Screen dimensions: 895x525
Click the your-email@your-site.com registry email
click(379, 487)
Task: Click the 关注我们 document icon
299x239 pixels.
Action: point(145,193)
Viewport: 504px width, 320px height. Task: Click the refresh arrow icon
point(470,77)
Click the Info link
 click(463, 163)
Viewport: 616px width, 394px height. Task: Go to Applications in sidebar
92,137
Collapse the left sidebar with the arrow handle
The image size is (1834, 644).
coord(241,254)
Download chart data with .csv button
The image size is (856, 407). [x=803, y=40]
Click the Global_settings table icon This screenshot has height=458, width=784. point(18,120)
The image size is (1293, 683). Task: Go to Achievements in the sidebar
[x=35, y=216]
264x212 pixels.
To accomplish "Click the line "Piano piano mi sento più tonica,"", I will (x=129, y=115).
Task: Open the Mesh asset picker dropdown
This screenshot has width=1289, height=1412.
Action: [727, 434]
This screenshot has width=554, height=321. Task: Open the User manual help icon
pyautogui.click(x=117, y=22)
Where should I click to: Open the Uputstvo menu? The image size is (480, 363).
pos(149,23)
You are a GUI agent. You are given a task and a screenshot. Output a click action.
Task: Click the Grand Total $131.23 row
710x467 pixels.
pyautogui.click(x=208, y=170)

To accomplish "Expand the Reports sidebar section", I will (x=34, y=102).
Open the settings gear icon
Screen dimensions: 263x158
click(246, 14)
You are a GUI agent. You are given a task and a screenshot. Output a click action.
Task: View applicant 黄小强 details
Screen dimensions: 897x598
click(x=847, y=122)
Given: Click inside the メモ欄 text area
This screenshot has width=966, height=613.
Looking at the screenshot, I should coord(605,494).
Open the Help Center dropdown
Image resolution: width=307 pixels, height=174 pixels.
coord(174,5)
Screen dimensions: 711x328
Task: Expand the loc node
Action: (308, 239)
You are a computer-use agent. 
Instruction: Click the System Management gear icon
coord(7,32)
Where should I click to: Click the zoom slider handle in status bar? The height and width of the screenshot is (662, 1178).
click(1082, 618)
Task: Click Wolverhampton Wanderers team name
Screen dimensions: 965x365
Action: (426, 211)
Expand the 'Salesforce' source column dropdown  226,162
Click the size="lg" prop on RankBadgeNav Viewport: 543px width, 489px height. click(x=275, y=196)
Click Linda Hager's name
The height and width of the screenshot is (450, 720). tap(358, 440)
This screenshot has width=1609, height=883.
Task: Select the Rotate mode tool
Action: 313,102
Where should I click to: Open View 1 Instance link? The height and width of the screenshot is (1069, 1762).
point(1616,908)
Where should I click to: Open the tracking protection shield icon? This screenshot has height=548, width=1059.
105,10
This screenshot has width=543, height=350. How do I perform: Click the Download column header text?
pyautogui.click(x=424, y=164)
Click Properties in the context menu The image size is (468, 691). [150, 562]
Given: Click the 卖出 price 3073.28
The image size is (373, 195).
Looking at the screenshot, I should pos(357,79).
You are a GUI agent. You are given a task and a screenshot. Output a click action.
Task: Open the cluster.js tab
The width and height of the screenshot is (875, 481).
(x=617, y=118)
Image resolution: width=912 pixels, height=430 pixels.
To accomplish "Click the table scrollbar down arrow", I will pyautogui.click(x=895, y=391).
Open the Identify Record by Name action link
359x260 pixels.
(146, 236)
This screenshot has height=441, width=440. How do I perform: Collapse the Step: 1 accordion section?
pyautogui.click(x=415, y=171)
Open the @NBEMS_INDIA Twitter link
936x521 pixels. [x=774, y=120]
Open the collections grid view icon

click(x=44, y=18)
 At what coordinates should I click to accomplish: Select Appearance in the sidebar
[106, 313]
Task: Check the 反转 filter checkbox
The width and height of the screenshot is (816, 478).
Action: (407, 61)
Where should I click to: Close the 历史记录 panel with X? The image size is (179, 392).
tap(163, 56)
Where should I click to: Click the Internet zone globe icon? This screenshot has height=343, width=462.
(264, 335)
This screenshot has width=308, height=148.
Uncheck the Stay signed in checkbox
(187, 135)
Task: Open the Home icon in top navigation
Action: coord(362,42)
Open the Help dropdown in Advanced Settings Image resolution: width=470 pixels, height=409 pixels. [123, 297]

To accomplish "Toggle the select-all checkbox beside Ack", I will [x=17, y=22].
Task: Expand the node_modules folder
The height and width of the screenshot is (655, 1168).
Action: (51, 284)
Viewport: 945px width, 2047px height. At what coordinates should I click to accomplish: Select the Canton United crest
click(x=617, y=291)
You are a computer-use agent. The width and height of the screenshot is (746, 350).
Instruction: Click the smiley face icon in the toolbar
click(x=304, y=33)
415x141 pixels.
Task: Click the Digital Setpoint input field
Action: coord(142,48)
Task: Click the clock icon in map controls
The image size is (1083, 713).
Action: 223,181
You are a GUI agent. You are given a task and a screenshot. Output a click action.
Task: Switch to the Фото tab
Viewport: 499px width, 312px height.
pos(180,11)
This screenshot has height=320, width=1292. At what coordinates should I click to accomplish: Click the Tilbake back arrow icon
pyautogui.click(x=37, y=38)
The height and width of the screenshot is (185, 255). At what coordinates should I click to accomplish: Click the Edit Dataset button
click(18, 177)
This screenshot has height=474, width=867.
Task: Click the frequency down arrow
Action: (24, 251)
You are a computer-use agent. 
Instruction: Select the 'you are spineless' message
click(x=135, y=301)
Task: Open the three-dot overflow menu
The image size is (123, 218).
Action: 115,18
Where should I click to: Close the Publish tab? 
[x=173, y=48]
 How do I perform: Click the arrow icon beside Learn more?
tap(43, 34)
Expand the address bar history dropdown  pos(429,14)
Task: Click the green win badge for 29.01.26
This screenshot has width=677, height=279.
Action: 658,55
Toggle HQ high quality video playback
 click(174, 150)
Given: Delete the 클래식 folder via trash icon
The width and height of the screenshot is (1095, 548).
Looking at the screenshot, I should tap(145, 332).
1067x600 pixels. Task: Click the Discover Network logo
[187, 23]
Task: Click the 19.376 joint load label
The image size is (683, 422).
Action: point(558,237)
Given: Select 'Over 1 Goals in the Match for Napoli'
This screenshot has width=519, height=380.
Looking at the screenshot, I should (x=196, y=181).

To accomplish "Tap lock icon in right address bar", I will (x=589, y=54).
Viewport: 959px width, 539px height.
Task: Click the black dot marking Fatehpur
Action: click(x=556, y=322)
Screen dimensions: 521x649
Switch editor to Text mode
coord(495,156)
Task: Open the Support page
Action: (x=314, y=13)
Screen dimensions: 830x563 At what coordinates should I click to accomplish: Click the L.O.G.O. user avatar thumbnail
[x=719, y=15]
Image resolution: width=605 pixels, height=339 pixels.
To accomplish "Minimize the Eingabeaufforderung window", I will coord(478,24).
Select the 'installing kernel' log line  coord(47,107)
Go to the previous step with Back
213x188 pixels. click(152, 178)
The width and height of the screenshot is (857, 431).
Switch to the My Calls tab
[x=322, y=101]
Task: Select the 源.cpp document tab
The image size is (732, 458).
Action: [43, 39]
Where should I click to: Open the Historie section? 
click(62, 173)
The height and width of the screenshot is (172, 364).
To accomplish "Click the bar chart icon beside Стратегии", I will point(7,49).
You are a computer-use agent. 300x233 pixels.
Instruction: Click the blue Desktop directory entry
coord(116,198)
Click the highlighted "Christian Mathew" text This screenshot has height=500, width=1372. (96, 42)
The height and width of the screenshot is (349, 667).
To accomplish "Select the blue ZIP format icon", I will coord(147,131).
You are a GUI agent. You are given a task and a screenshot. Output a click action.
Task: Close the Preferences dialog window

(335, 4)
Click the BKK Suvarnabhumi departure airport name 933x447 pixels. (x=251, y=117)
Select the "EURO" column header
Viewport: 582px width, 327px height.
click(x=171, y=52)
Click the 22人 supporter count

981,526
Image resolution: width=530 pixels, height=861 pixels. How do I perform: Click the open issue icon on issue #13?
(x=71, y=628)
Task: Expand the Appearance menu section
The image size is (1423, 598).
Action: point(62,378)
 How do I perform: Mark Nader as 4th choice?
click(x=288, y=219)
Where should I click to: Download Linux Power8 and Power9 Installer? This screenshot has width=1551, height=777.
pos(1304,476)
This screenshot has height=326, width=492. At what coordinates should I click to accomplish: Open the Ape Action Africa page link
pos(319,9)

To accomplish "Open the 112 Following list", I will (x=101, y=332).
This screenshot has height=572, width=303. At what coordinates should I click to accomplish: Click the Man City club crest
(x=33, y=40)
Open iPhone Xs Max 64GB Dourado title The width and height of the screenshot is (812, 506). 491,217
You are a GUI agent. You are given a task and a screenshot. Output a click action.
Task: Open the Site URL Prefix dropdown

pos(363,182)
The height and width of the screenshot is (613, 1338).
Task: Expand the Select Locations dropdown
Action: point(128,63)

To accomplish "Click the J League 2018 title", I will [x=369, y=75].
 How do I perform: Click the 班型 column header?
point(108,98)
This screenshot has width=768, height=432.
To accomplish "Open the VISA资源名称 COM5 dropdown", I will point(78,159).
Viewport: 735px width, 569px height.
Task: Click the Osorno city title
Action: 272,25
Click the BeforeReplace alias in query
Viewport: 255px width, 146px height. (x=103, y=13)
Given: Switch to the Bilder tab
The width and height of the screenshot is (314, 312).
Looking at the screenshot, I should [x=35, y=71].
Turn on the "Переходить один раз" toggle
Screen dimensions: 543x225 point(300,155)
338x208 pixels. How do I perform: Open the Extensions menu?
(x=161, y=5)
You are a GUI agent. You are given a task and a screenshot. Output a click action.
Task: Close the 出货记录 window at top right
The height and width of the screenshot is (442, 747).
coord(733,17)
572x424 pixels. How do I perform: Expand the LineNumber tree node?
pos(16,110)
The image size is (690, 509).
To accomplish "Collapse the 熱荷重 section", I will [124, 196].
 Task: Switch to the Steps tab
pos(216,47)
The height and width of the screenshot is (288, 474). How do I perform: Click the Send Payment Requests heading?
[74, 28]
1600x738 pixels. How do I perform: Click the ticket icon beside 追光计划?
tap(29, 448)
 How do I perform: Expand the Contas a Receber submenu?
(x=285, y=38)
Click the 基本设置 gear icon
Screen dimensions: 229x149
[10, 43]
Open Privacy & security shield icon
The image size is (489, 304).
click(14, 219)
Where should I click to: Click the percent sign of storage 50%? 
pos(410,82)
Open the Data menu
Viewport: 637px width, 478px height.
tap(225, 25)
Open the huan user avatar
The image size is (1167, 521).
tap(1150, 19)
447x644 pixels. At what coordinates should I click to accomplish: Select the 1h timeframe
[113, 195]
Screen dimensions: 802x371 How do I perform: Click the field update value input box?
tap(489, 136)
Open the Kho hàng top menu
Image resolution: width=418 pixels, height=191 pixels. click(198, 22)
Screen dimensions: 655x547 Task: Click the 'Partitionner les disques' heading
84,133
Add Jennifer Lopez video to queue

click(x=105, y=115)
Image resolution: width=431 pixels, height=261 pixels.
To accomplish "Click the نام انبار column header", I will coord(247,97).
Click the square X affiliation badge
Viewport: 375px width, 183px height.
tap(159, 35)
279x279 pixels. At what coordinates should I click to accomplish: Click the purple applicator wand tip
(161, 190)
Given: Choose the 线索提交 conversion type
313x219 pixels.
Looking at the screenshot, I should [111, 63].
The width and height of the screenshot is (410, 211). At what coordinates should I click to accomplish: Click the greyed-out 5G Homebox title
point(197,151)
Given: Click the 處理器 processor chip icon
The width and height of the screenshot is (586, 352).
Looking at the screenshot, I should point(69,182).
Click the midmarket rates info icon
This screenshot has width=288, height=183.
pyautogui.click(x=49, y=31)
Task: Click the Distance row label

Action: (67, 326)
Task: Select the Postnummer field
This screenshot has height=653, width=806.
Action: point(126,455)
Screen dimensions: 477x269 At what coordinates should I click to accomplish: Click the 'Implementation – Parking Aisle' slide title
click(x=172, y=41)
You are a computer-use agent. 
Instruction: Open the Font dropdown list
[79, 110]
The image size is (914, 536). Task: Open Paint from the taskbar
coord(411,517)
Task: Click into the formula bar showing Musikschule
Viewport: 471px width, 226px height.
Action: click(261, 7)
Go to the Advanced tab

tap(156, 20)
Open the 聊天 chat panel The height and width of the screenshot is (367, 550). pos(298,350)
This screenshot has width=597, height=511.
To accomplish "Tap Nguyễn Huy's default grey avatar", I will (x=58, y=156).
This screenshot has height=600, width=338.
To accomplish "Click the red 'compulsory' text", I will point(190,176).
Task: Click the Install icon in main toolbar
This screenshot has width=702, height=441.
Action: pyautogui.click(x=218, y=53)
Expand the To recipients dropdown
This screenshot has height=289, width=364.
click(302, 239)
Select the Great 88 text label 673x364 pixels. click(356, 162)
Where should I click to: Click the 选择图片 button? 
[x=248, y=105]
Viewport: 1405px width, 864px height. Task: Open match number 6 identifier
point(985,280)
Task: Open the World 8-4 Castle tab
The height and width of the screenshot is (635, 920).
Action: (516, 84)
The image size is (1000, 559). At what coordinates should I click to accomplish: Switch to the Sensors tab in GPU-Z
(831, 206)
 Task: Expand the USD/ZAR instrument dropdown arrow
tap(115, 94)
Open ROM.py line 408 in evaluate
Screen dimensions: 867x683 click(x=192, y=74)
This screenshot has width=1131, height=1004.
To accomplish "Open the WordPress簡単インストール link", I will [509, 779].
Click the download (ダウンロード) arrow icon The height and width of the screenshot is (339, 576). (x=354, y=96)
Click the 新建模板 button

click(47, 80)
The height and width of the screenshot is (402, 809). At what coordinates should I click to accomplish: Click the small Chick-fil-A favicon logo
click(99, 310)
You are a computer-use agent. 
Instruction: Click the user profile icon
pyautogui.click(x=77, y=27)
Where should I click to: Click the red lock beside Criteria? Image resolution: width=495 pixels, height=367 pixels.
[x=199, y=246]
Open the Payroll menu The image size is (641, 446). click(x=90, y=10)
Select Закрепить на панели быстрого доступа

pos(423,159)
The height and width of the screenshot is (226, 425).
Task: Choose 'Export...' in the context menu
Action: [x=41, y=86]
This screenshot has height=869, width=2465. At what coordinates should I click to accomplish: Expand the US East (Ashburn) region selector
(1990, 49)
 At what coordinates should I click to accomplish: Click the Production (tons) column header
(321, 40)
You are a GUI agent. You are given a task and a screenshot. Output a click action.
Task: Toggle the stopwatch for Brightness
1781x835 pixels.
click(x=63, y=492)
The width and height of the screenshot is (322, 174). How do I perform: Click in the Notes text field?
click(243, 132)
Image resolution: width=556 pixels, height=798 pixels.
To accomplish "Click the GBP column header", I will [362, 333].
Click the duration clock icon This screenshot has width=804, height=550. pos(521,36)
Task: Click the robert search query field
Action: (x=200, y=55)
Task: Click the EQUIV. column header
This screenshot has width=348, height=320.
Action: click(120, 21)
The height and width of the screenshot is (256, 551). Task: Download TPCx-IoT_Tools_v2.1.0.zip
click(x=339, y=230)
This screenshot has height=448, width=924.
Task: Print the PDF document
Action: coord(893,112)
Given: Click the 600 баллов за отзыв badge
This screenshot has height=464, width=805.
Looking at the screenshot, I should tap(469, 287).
════════════════
Required action: Within the material above, show every line that includes "table".

Your solution:
Click the Global_settings table icon This screenshot has height=458, width=784. point(18,120)
To accomplish "Click the table scrollbar down arrow", I will pyautogui.click(x=895, y=391).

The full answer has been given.